The anonymous author paints vivid portraits in few words. The Baroness is “lively, sharp, decisive, witty but not judicious; in spite of these flaws her husband adored her; he was an indulgent man, and she was a pretty woman.” Contrasting the spouses, the author evokes their divergent experiences: she can finally breathe in Paris, he sees only fog, and bad air. The tone is light, the arrows swift. The Baron’s cousin, the Chevalier Dorimont (her tour-guide into debauchery), is a con artist and gigolo, “skilled, like many others, at living at the expense of the public.” Several other characters are clearly modeled on known Parisian personages (one appears to be Lavoisier, portrayed as a chemist scorned by academe but beloved to ladies and prelates). Ahead of its time stylistically, written largely in dialogue, this short story provides more fodder for the eternal urban-rural debate — whether to be bored but pure in the countryside, or lead interesting lives in Sodom — while illuminating the relative satisfactions, or lack of them, of the dominant sex and the one that was forced to play second fiddle. The author mocks Americans, who spend their six-month visits to Paris glued to their windows gawking “like monkeys,” the Foire Saint Germain, center of commerce and diversion, of “witty marionettes, eloquent baladins (street performers), decoupled acrobats, rare and industrious animals,” Wauxhall, a chic party venue, the Opera (”Italian throats grafted onto French throats”), where the audience, dressed incognito, prefers viewing each other to the performance, the Comédie Italienne, where the Baron is shocked by the frivolity of the play, and the Comédie Française, where the audience weeps and the Baron is bored. Everywhere one goes only to see and be seen, and the worst is the grand dinner held by a Fermier Général (tax collector): “grande toilette, poudres, essences, blanc, rouge, rien n’est oublié” (Evening dress, powders, perfumes, white, rouge, nothing is forgotten) ... “Disdainful airs, shrugging of shoulders, ceremonial grimaces, pirouettes, strutting conceit ... They praised the beauty of the service without seeing it, picked at their food, drank the wine without tasting it,” and strained to outdo each other for cleverness.
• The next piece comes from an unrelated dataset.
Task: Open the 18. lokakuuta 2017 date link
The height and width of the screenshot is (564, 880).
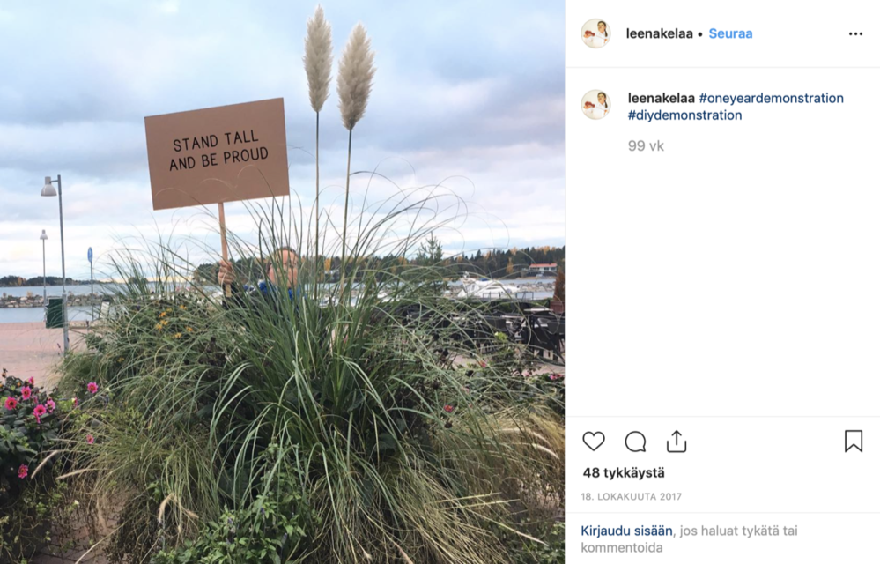Action: point(631,497)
In the dedicatory Epistle to his book, the author promises that it will have readers, though it won’t be found in libraries: instead it will circulate in dressing rooms, surrounded by pompons, flowers and perfumes. In fact the pamphlet must have been popular, as at least one other edition is recorded (though not differentiated by library catalogues), and it was plagiarized by another unidentified writer 30 years later, in a longer work titled Il n’y a qu’un Paris dans le monde (Paris: Mathiot, 1813).
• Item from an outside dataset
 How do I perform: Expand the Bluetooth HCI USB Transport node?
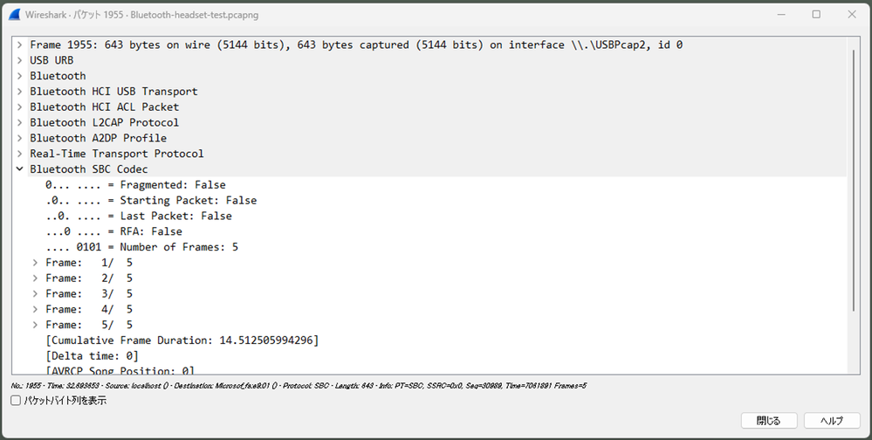point(20,91)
Like this copy, the digitized BnF copy lacks the first leaf, either blank or a half-title (a different 1781 edition, at the Bibl. Ste-Geneviève, has a half-title). I locate 6 institutional copies (editions not clear), of which 2 outside France (Augsburg and Queens Univ. Library, Ontario).

Lacombe, Bibliographie Parisienne, no. 238. Not in Barbier or Gay-Lemonnyer.